Tale ultima considerazione è ulteriormente avvalorata dalla constatazione che lo stesso Presidente del Consiglio ha annunciato lo stanziamento di una cifra doppia destinata alle strutture speciali per i disabili. Ovvero lo Stato italiano stanzia per la “reclusione dei disabili” una cifra doppia di quella messa in campo per aiutarli a vivere come tutti. Oltre che palesemente incostituzionale, questo è anche contro la storia. Già nei primi Anni Sessanta a Firenze, il professor Milani Comparetti sosteneva che i disabili dovrebbero vivere nella società con tutte le altre persone e per perseguire tale obiettivo ci sono stati moltissimi sforzi e battaglie che durano da oltre cinquant’anni.
Va anche rilevato con molta forza che una parte notevole dei morti a causa del Covid-19 si è dovuta proprio alla concentrazione di disabili e anziani in RSA [Residenze Sanitarie Assistenziali, N.d.R.] e altre strutture speciali che ora il Governo finanzia di nuovo. Di contro, oltre a garantire un minimo di libertà ai singoli disabili, l’assistenza personale per la vita indipendente ha contribuito a ridurre i rischi di contagio, evitato ulteriori intasamenti negli ospedali, in particolare nei reparti di Terapia Intensiva o nei Pronto Soccorso.
I tagli pesantissimi alle spese sanitarie e ai posti letto negli ospedali, operati in passato, hanno costretto a concentrare tutte le risorse residue sulla cura e il contenimento del Covid-19. Ciò ha prodotto il blocco di quasi tutta la normale attività ospedaliera, come se di colpo tutti gli altri problemi sanitari fossero spariti. Il fatto, però, è che a seguito di questo virus, i luoghi dove facevamo riabilitazione, con le differenti necessità, sono stati chiusi o trasformati in strutture per la cura o la quarantena di chi aveva contratto il virus, lasciando i disabili a se stessi, a casa, in mezzo ad enormi difficoltà.
Ad esempio, proprio in questo periodo un disabile grave avrebbe dovuto fare un importante ciclo di riabilitazione e invece anch’esso è stato rinviato a chissà quando e ne conseguirà per lui un ulteriore peggioramento delle condizioni fisiche, che di sicuro non sarà positivo per la durata della sua vita.

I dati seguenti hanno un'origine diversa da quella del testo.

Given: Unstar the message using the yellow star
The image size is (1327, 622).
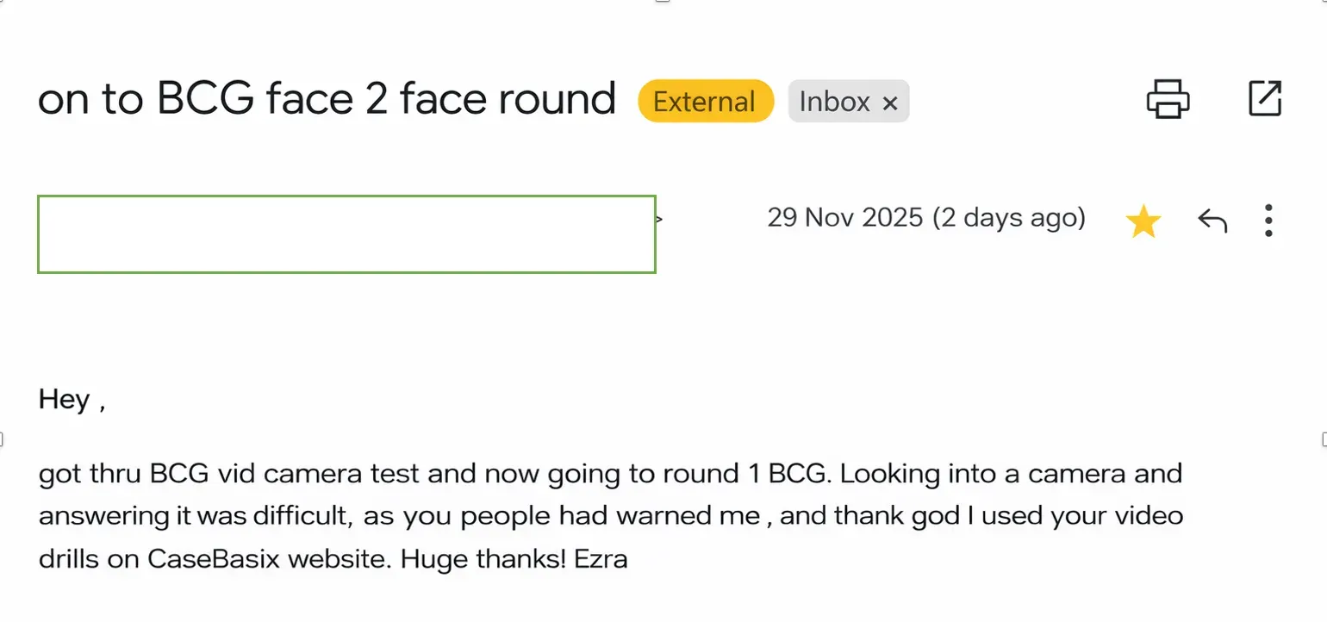Looking at the screenshot, I should (x=1143, y=222).
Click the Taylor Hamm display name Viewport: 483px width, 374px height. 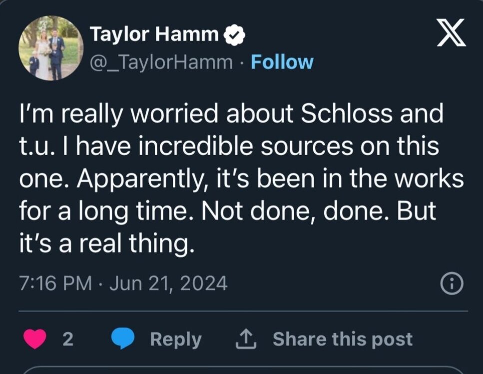(x=155, y=35)
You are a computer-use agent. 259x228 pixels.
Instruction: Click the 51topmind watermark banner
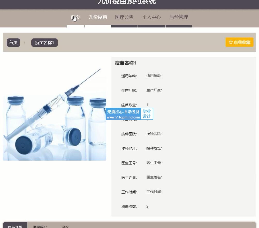pyautogui.click(x=123, y=114)
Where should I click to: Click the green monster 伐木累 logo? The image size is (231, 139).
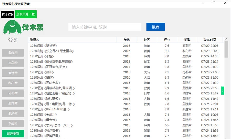tap(23, 27)
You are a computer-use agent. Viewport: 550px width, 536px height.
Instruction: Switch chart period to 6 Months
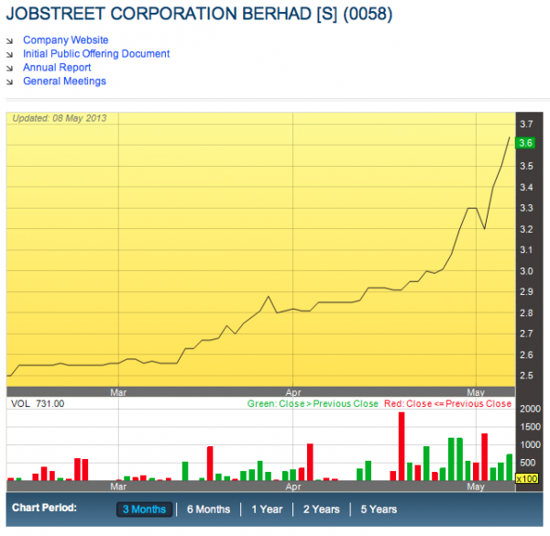tap(208, 509)
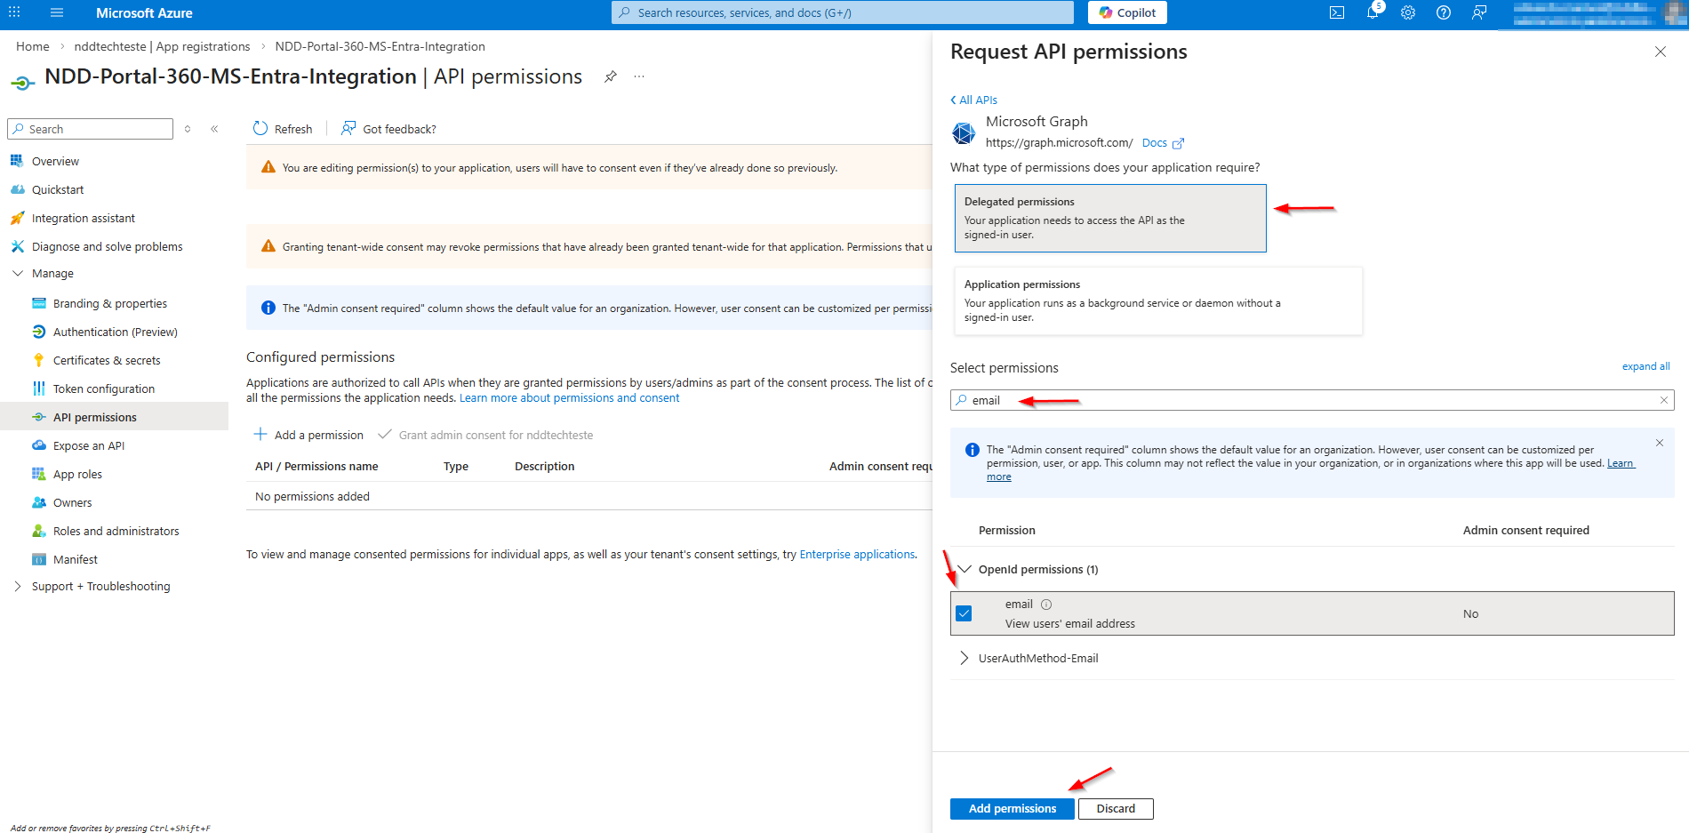
Task: Click the email permission info icon
Action: pyautogui.click(x=1046, y=605)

Insomma, altri morti derivanti da come è stato gestito questo virus. E la morte precoce non si recupera.
Anche le piscine sono state chiuse, provocando danni maggiori alla salute di chi ha gravi disabilità rispetto a chi è normodotato. Bene o male, magari con più difficoltà, chi è normodotato può fare certi esercizi fisici anche fuori dall’acqua e, se non li fa, di sicuro non subisce enormi peggioramenti nelle proprie condizioni psico-fisiche. Viceversa, per il mantenimento della salute di un disabile con grave spasticità è di fondamentale importanza che questa persona possa andare in piscina. Con tutte le chiusure connesse al Covid-19, questa persona ha dovuto rinunciare alla piscina, ciò che ha fatto peggiorare in maniera consistente le sue condizioni fisiche ed è realistico ritenere che in futuro, nella migliore delle ipotesi, questo peggioramento potrà essere recuperato solo in parte. Sicuramente ciò vorrà dire che la sua vita sarà più breve di quello che avrebbe potuto essere. Perciò, è importante e urgente che i luoghi di riabilitazione e le piscine pubblici siano riaperti e potenziati.
Da quanto tutto sopra detto, emerge chiaramente che il fondamentale precetto costituzionale di aiutare maggiormente chi è più in difficoltà va perseguito da tutte le Istituzioni con molta più coerenza di quanto non si sia fatto finora, soprattutto mediante un cospicuo e permanente incremento di risorse da destinare all’assistenza personale per la vita indipendente dei singoli disabili. Non si può pensare per l’ennesima volta, nemmeno per ipotesi, ai disabili come “vittime sacrificali da immolare sull’altare del rientro dal debito”.